• [Input]:
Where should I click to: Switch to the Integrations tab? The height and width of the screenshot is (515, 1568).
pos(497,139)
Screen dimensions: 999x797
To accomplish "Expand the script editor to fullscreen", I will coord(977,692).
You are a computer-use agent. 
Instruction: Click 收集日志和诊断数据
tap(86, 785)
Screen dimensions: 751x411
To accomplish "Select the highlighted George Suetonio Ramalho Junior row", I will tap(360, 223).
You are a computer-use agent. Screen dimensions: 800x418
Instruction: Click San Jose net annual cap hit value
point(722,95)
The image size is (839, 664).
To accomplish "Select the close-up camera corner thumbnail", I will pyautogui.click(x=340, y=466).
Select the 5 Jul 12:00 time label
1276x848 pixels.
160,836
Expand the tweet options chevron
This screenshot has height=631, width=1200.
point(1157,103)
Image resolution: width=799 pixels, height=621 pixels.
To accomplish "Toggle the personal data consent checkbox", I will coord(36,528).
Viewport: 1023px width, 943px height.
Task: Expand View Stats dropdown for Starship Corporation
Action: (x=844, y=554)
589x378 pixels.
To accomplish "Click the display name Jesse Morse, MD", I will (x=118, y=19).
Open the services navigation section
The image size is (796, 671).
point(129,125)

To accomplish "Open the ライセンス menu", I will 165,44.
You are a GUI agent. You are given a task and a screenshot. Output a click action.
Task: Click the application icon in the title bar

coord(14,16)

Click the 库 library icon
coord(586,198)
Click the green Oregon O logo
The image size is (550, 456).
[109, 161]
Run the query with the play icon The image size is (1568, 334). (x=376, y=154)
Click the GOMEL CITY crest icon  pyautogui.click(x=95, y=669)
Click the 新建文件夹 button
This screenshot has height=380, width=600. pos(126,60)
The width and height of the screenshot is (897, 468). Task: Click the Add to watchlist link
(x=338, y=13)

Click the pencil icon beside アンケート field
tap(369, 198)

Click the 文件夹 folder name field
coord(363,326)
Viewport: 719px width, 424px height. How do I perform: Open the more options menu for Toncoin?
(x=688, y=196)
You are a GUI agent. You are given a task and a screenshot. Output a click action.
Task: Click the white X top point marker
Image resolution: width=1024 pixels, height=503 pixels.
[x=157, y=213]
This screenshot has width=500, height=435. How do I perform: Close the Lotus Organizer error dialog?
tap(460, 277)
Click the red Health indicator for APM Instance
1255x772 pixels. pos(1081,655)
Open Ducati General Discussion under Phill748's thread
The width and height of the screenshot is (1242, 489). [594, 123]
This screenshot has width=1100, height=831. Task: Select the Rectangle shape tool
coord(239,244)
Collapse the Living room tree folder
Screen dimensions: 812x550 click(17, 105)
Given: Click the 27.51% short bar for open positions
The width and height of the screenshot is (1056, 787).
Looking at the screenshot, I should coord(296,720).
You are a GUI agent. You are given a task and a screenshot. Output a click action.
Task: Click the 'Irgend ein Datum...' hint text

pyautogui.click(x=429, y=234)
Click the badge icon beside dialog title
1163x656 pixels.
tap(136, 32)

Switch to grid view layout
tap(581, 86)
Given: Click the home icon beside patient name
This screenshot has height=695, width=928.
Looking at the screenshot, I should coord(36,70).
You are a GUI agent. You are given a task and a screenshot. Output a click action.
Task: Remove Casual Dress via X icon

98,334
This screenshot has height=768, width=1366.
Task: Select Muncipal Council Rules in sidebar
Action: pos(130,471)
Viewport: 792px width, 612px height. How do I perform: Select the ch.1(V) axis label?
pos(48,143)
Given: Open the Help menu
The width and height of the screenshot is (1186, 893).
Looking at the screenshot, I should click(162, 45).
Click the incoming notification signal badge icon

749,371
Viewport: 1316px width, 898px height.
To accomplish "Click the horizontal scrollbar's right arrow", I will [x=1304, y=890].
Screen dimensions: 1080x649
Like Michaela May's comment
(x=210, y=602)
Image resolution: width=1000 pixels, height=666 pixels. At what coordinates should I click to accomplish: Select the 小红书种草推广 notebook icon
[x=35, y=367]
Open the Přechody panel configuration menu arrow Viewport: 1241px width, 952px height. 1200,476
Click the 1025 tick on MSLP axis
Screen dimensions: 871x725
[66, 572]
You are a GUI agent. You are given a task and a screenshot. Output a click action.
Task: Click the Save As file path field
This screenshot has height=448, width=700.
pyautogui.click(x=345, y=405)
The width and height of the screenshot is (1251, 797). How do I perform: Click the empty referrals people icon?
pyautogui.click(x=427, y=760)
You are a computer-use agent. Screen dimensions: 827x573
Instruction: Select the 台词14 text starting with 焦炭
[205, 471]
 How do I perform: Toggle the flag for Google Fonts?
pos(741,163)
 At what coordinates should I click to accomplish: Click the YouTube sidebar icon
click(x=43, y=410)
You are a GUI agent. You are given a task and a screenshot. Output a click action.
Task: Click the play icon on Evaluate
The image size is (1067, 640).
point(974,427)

• [What to work on]: Give every record again, exactly as it appears.

• [Answer for the task]:
Where should I click to: Switch to the Integrations tab? The height and width of the screenshot is (515, 1568).
pos(497,139)
Screen dimensions: 999x797
To accomplish "Expand the script editor to fullscreen", I will coord(977,692).
You are a computer-use agent. 
Instruction: Click 收集日志和诊断数据
tap(86, 785)
Screen dimensions: 751x411
To accomplish "Select the highlighted George Suetonio Ramalho Junior row", I will tap(360, 223).
You are a computer-use agent. Screen dimensions: 800x418
Instruction: Click San Jose net annual cap hit value
point(722,95)
The image size is (839, 664).
To accomplish "Select the close-up camera corner thumbnail", I will pyautogui.click(x=340, y=466).
Select the 5 Jul 12:00 time label
1276x848 pixels.
160,836
Expand the tweet options chevron
This screenshot has height=631, width=1200.
point(1157,103)
Image resolution: width=799 pixels, height=621 pixels.
To accomplish "Toggle the personal data consent checkbox", I will coord(36,528).
Viewport: 1023px width, 943px height.
Task: Expand View Stats dropdown for Starship Corporation
Action: (x=844, y=554)
589x378 pixels.
To accomplish "Click the display name Jesse Morse, MD", I will (x=118, y=19).
Open the services navigation section
The image size is (796, 671).
point(129,125)

To accomplish "Open the ライセンス menu", I will 165,44.
You are a GUI agent. You are given a task and a screenshot. Output a click action.
Task: Click the application icon in the title bar

coord(14,16)

Click the 库 library icon
coord(586,198)
Click the green Oregon O logo
The image size is (550, 456).
[109, 161]
Run the query with the play icon The image size is (1568, 334). (x=376, y=154)
Click the GOMEL CITY crest icon  pyautogui.click(x=95, y=669)
Click the 新建文件夹 button
This screenshot has height=380, width=600. pos(126,60)
The width and height of the screenshot is (897, 468). Task: Click the Add to watchlist link
(x=338, y=13)

Click the pencil icon beside アンケート field
tap(369, 198)

Click the 文件夹 folder name field
coord(363,326)
Viewport: 719px width, 424px height. How do I perform: Open the more options menu for Toncoin?
(x=688, y=196)
You are a GUI agent. You are given a task and a screenshot. Output a click action.
Task: Click the white X top point marker
Image resolution: width=1024 pixels, height=503 pixels.
[x=157, y=213]
This screenshot has width=500, height=435. How do I perform: Close the Lotus Organizer error dialog?
tap(460, 277)
Click the red Health indicator for APM Instance
1255x772 pixels. pos(1081,655)
Open Ducati General Discussion under Phill748's thread
The width and height of the screenshot is (1242, 489). [594, 123]
This screenshot has width=1100, height=831. Task: Select the Rectangle shape tool
coord(239,244)
Collapse the Living room tree folder
Screen dimensions: 812x550 click(17, 105)
Given: Click the 27.51% short bar for open positions
The width and height of the screenshot is (1056, 787).
Looking at the screenshot, I should coord(296,720).
You are a GUI agent. You are given a task and a screenshot. Output a click action.
Task: Click the 'Irgend ein Datum...' hint text

pyautogui.click(x=429, y=234)
Click the badge icon beside dialog title
1163x656 pixels.
tap(136, 32)

Switch to grid view layout
tap(581, 86)
Given: Click the home icon beside patient name
This screenshot has height=695, width=928.
Looking at the screenshot, I should coord(36,70).
You are a GUI agent. You are given a task and a screenshot. Output a click action.
Task: Remove Casual Dress via X icon

98,334
This screenshot has height=768, width=1366.
Task: Select Muncipal Council Rules in sidebar
Action: pos(130,471)
Viewport: 792px width, 612px height. How do I perform: Select the ch.1(V) axis label?
pos(48,143)
Given: Open the Help menu
The width and height of the screenshot is (1186, 893).
Looking at the screenshot, I should click(162, 45).
Click the incoming notification signal badge icon

749,371
Viewport: 1316px width, 898px height.
To accomplish "Click the horizontal scrollbar's right arrow", I will [x=1304, y=890].
Screen dimensions: 1080x649
Like Michaela May's comment
(x=210, y=602)
Image resolution: width=1000 pixels, height=666 pixels. At what coordinates should I click to accomplish: Select the 小红书种草推广 notebook icon
[x=35, y=367]
Open the Přechody panel configuration menu arrow Viewport: 1241px width, 952px height. 1200,476
Click the 1025 tick on MSLP axis
Screen dimensions: 871x725
[66, 572]
You are a GUI agent. You are given a task and a screenshot. Output a click action.
Task: Click the Save As file path field
This screenshot has height=448, width=700.
pyautogui.click(x=345, y=405)
The width and height of the screenshot is (1251, 797). How do I perform: Click the empty referrals people icon?
pyautogui.click(x=427, y=760)
You are a computer-use agent. Screen dimensions: 827x573
Instruction: Select the 台词14 text starting with 焦炭
[205, 471]
 How do I perform: Toggle the flag for Google Fonts?
pos(741,163)
 At what coordinates should I click to accomplish: Click the YouTube sidebar icon
click(x=43, y=410)
You are a GUI agent. You are given a task and a screenshot. Output a click action.
Task: Click the play icon on Evaluate
The image size is (1067, 640).
point(974,427)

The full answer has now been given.